Eu classificaria a série como musical (afinal, muitas e muitas peças de piano e violino são executadas ao longo dos ensaios e apresentações dos personagens), colegial (personagens frequentam o colégio), cotidiano, romance e drama. Alias, drama bem comovente. Eu só não fiquei realmente triste com o final porque acidentalmente descobri o que acontece com os personagens antes de começar a assistir o seriado. kkkkkk Não que isso seja um problema, afinal eu amo spoiler kkkkk
Kousei Arima é um rapaz prodígio no piano, porém nos últimos anos devido a morte de sua mãe (que era também sua mentora no início amorosa mas gradativamente cada vez mais tirana e maluca) ele acaba estagnando e não conseguindo mais tocar piano... uma espécie de bloqueio o impede de escutar a própria música e sentimentos de culpa em relação a mãe agravam ainda mais o drama pessoal do cidadão... hehe
Kaori Miyazono é aquele tipo de personagem que se apresenta alegre e extrovertido... via de regra eu não gosto desse tipo de personagem, mas curiosamente Kaori é muitíssimo simpática e não é irritante como costumam ser os extrovertidos e alegres em excesso. Ela é uma violinista que acaba persuadindo Arima a superar suas barreiras e voltar a encarar o piano. 

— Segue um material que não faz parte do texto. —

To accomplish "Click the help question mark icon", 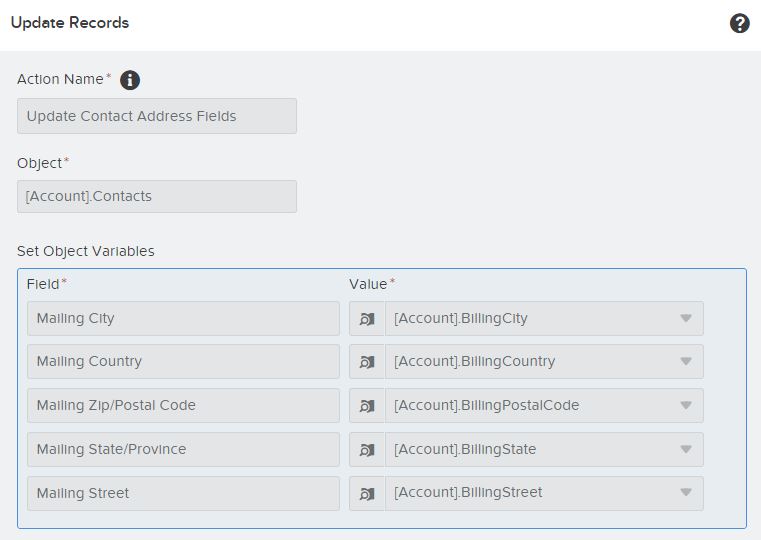I will coord(740,23).
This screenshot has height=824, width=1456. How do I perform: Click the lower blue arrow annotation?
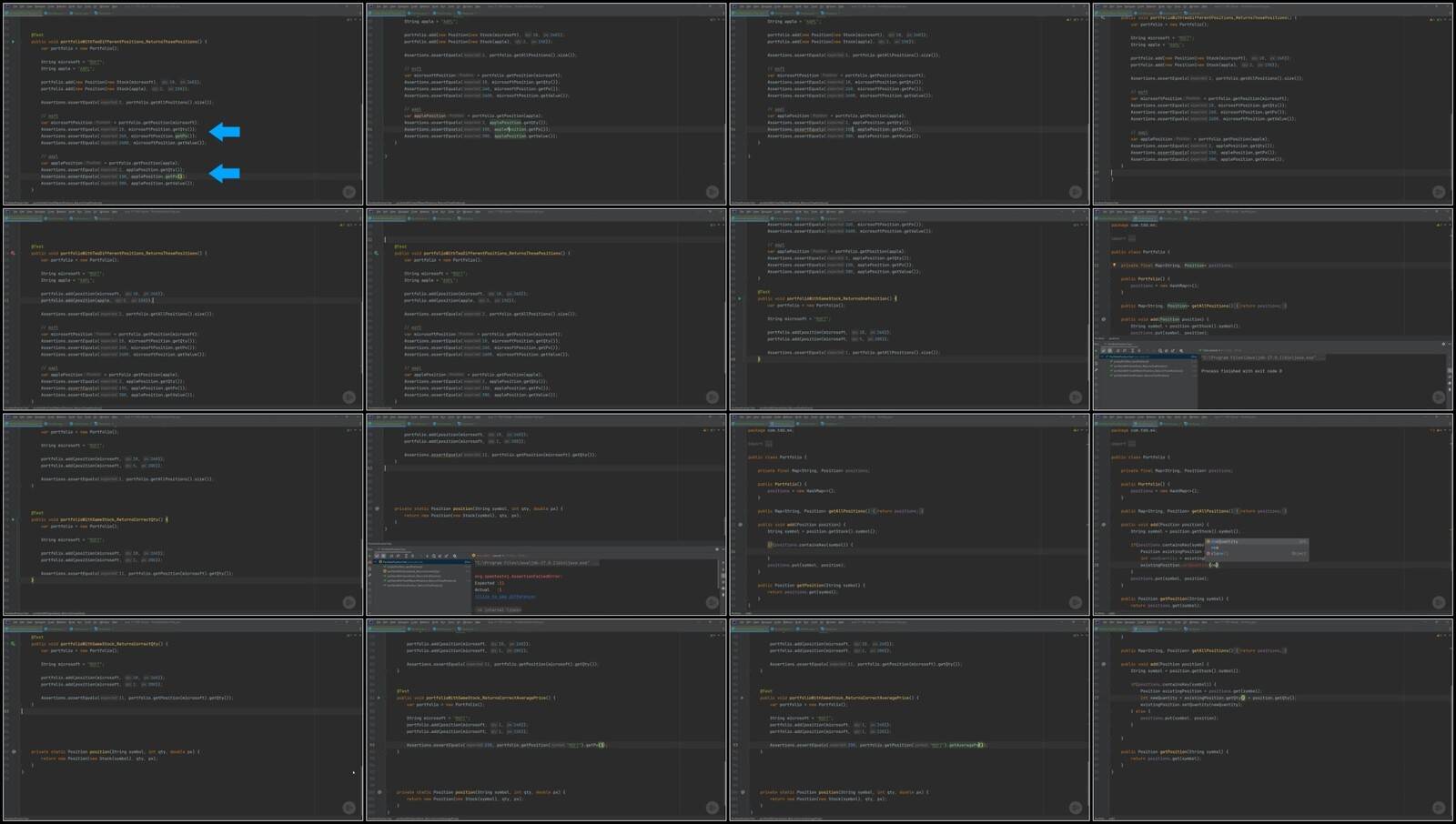point(225,173)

Os protagonistas mesmo são esses dois... há alguns outros personagens mas acabam se tornando coaduvantes, até mesmo a amiga de infância de Arima, é uma personagem bastante forte mas Kousei e Kaori se tornam tão marcantes na série, que na minha opinião todos os demais ficam em segundo plano. Todos os personagens se mostram muito bem construídos.. e é por isso que fiquei com vontade de ler o mangá.. vontade de conhecer mais a fundo cada um deles. 

Indico para quem não tenha traumas de seriados que beiram ao drama.. e que não ficam entediados com música clássica... Animação bonita.. belos traços e ótima dinâmica garantem uma boa fluidez da história. Título acima da média, recomendo.